Saturday, June 28, 2014

Twenty Years after the Band

Tonight I watched "The Normal Heart," the HBO movie based on Larry Kramer's play. It brought back a lot of memories, namely reading And the Band Played On: Politics, People, and the AIDS Epidemic in 1994 when I was 14.

Kramer is a pivotal character in Randy Shilts's comprehensive masterwork of journalism, and one of the many names I carried around on my tongue as an impassioned ninth grader. Others included Cleve Jones, Anthony Fauci, Gaetan Dugas. I wasn't discriminating in my enthusiasm; I talked about the activists, the doctors, and so-called Patient Zero with equal intensity. It was the first book I had read where I memorized information eagerly, of my own volition, the way some kids memorize baseball card stats, and I went around talking about Factor VIII and Kaposi's sarcoma to anyone who would listen. A lot has faded, but enough has remained that when I was watching an episode of Veep recently, and the vice president introduced her assistant as Gary Walsh, I thought, Really? You gave him the same last name? Walsh was a psychotherapist described in Shilts's book, and he died in those early years.

When it was all going on (Shilts's book focuses on 1980-85), I was a little kid in North Dakota; born in 1979, I was totally unaware of the medical fear and bravery, political stonewalling and activism, and all the other facets that played out and on and on, especially in major American cities. In 1994, when I truly became aware, it was already an old disease in some ways; Life and Time were naming it as the cause of death in their year-end issues with photos of the famous who had died. I had saved the issues from 1992 and 1993, and I taped the men from those years to my bedroom walls alongside a painting my brother had done of a cheeseburger and fries, alongside my poster for the film It's a Wonderful Life. My room became even stranger than before, a fangirl-shrine-museum for Rudolf Nureyev, Arthur Ashe, Tony Perkins, Denholm Elliott, and others. I went further back in time and taped up Roy Cohn's obituary, even though he was a known asshole. And I taped up Randy's.

When I finished his book, in January or February of 1994, I wrote Randy Shilts a letter to thank him for his work and to ask how I could help, but instead of hearing from him, his assistant wrote back: he was too sick to reply himself. Shortly later he died; my father handed me his obituary one day when I came home from school. I was stunned, blinking back tears. "People with AIDS die," he told me. "They die." Maybe he was merely trying for directness, honesty; maybe my attachment to these faces, the display of gay men in my bedroom, irritated him. Either way, I had to get out of the house. I went for a walk. The roads were lined with pristine snow, making the sudden sight of a squirrel's crushed body all the more vivid and jarring. Of course it wasn't just a dead animal; it felt significant, and I went home and wrote a bad poem about the whole thing.

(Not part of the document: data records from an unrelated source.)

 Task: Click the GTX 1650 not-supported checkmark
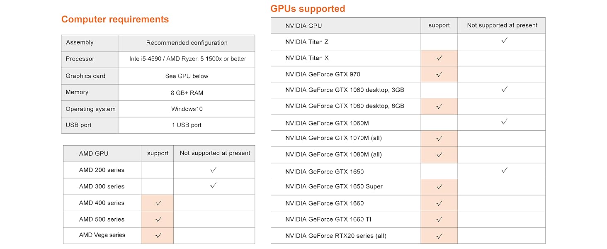tap(504, 170)
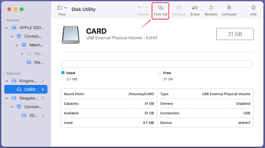The height and width of the screenshot is (148, 265).
Task: Collapse the Seagate drive tree item
Action: (x=7, y=98)
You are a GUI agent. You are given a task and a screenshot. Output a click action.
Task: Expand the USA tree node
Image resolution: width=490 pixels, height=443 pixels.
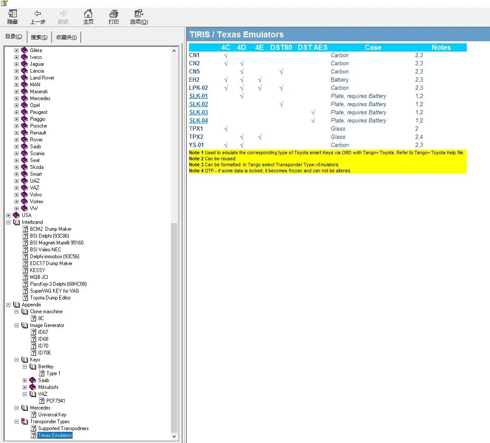(9, 215)
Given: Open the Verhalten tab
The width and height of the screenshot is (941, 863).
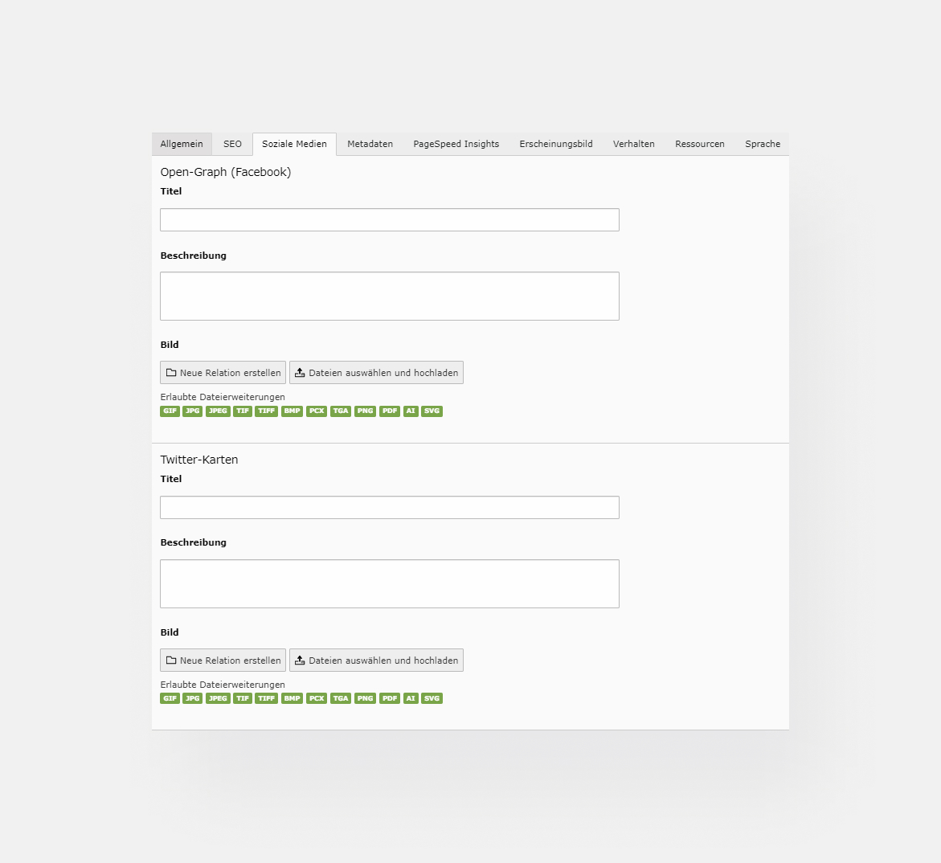Looking at the screenshot, I should (x=633, y=144).
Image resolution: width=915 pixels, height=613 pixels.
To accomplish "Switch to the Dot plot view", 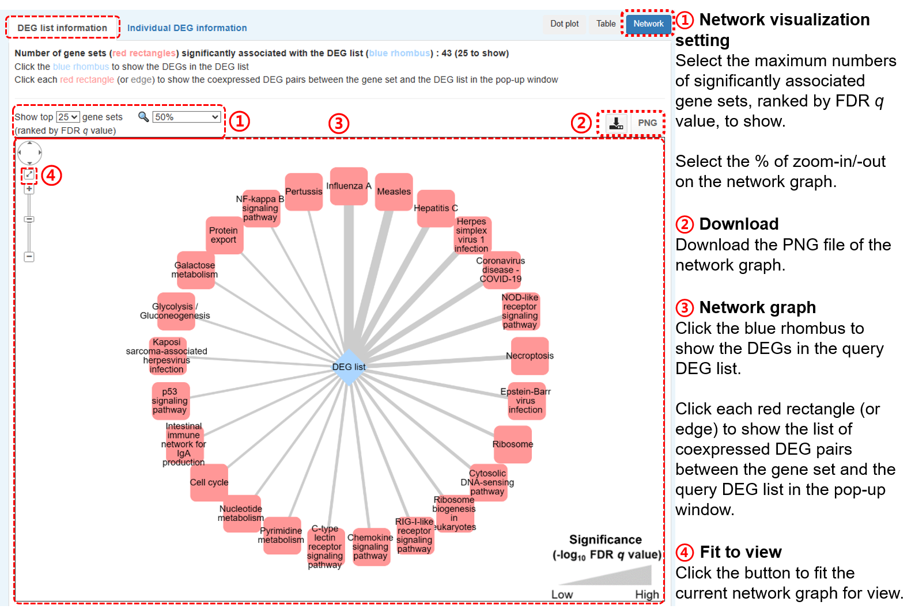I will pyautogui.click(x=564, y=24).
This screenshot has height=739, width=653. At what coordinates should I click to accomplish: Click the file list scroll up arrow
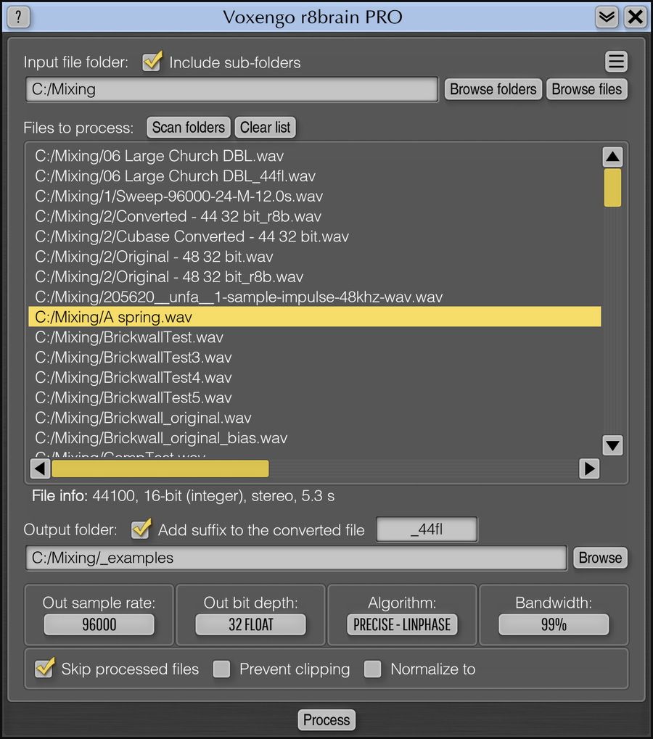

Back then I wasn't allowed to volunteer at the Southeastern Connecticut AIDS Project (SECAP) because I was a minor, so I wore a red ribbon until that felt flimsy, and then I took it off and did nothing at all. Soon another phrase entered my vocabulary: protease inhibitors. AIDS, while still deadly, ceased to be the same kind of disease, and sentences like the ones my father uttered became relics of a particular time. 

"The Normal Heart" is good and sad. It reminded me of a time when I was passionate and single-minded and young and sheltered enough not to know anything of the true fight. It reminded me of those names, of the people who did the living and fighting and dying. I didn't know what to do with these feelings, so for now I'm just writing, again.